Оставшись один, Аркадий открыл нишу и запер в сейф подлинник мюнхенской кассеты. Он пришел на работу пораньше, чтобы сделать копию. Интересно, кто параноик?
Он открыл окна. Дождь перестал. Но в лужи под окнами продолжало капать. На фоне неба лопатами торчали печные трубы на крышах. Идеальная погода для похорон.
Сотрудник Министерства внешней торговли сказал:
— Для создания совместного предприятия требуется участие советского юридического лица — кооператива или предприятия — и иностранной фирмы. Хорошо бы получить поддержку советской политической организации…
— Иными словами, партии?
— Откровенно говоря, да. Но необязательно.
— Так это капитализм?
— Нет, это не капитализм в чистом виде. Промежуточная стадия капитализма.

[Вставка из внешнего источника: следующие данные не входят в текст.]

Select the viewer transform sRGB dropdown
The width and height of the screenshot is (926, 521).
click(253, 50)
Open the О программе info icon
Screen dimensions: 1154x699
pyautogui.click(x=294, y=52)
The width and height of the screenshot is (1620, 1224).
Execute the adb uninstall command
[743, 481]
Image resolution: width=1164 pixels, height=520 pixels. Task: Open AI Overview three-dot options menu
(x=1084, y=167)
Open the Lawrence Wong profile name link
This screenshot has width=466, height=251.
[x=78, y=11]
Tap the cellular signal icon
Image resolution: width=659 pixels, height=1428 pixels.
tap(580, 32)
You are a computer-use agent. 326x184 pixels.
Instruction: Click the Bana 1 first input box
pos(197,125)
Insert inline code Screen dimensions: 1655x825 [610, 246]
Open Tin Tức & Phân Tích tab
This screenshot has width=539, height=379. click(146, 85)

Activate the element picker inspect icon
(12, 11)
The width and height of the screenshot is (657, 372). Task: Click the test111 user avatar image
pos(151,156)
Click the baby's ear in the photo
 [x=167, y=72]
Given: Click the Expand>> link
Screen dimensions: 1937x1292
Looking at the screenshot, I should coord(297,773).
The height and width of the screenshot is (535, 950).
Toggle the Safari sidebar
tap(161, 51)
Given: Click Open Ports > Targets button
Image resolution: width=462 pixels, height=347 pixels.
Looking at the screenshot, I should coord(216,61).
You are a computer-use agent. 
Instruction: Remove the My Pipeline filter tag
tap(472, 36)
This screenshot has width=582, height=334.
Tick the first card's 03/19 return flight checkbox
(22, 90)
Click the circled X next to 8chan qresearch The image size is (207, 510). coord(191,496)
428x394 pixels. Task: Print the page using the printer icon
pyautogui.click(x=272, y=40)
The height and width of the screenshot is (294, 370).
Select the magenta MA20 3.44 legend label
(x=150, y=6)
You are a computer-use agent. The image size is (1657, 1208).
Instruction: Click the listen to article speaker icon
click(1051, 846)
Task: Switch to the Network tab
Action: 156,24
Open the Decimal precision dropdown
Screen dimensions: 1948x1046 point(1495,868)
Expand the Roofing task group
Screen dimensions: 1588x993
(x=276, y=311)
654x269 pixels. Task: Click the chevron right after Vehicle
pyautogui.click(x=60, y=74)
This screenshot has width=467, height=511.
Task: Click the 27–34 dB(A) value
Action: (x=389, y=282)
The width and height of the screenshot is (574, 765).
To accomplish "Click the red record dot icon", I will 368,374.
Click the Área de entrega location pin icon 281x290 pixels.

— Может ли совместное предприятие вывозить рубли?
— Нет.
— А доллары?
— Нет.
— Действительно, довольно промежуточная стадия.
— Оно может вывозить нефть. Или водку.
— Неужели у нас так много водки?
— Для продажи за границей — да.
— Должны ли совместные предприятия, — спросил Аркадий, — получать ваше одобрение?
— В принципе должны, но иногда они этого не делают. В Грузии и Армении собираются вводить свои порядки, поэтому Грузия и Армения больше ничего не поставляют в Москву, — он хмыкнул. — Ну и хрен с ними.
Кабинет находился на десятом этаже. С востока на запад неслись рваные облака. Заводские трубы, однако, не дымили — из Свердловска, Риги и Минска не подвезли комплектующих.
— Для каких сделок зарегистрирован «ТрансКом»?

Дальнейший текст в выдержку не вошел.